I don't know what you see that's different unless you are comparing capabilities on desktop versus the phone. Sure, all of the browsers have more capabilities in their full implementations.

I've been using primarily Firefox Nightly on my MOTO G5 Plus smartphone, so the actual version that I am currently using with Nightly is 59.0a1, (2017-11-21). I also have Firefox (now 57.0), Firefox Focus, as well as the Google Chrome that came with the base system. By the way, one REALLY NICE thing about the MOTO G5 Plus is that it came equipped with ONLY the core Android operating system and a very small list of applications that did NOT include what either my ISP, Verizon Wireless, wanted to include or what the hardware vendor, Motorola (Lenovo) or the local phone distributor would include.
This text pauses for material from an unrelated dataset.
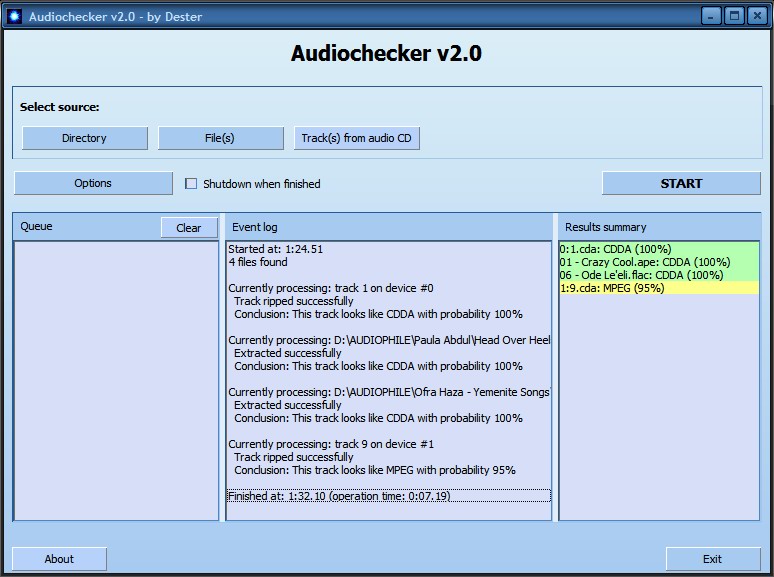The width and height of the screenshot is (774, 577).
Task: Click the File(s) source button
Action: 220,138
I ordered the phone and had to add what I wanted.

The main difference from my viewpoint between each of these browsers, and it's not a huge difference, is that Google Chrome is probably the fattest and heaviest resource consumer of the bunch. Firefox Focus is easily the lightest of the bunch, but you literally have to type in everything, every time with Focus. It's two main benefits are that it is very light and fast and it leaves no visible "bread crumbs", such as cache, config files, or any other garbage behind, so it's a nice secure environment. It can be a bit of a pain because at times it's nice to have various things "remembered" as long as you are not paranoid about what's left on your system.
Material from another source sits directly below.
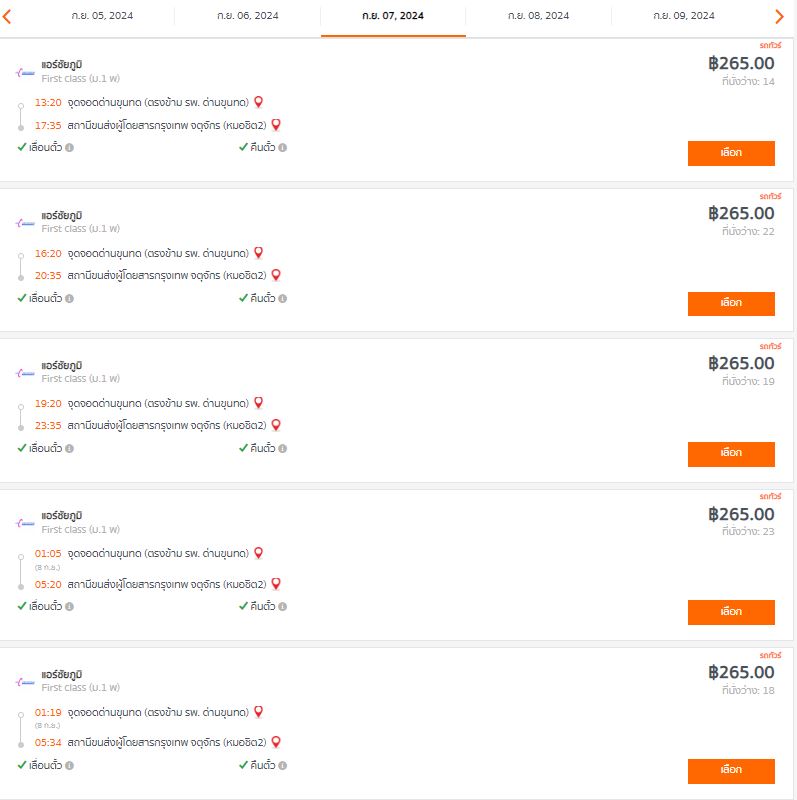Viewport: 797px width, 800px height.
Task: Switch to the ก.ย. 06, 2024 tab
Action: tap(247, 16)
Visually, in terms of footprint on the page, not much difference between any of them; for the most part all of them can display the same things. Firefox Focus, because it limits information, has occasional restrictions, so when I see those, I use Firefox. Most of the time, unless I get a really crappy daily build that continually crashes and restarts I use Firefox Nightly. Over the past two months, I have seen more failures and restarts than I'd ever seen before, but ONLY in the mobile phone version. I rarely encounter serious usability issues otherwise, hardly ever on the desktop version and now that those issues are resolved, it's been at least a couple weeks since I've noticed any instability at all; not a bad price to pay for being able to test a cutting edge piece of software - and only "report back" or "phone home" when there is an issue.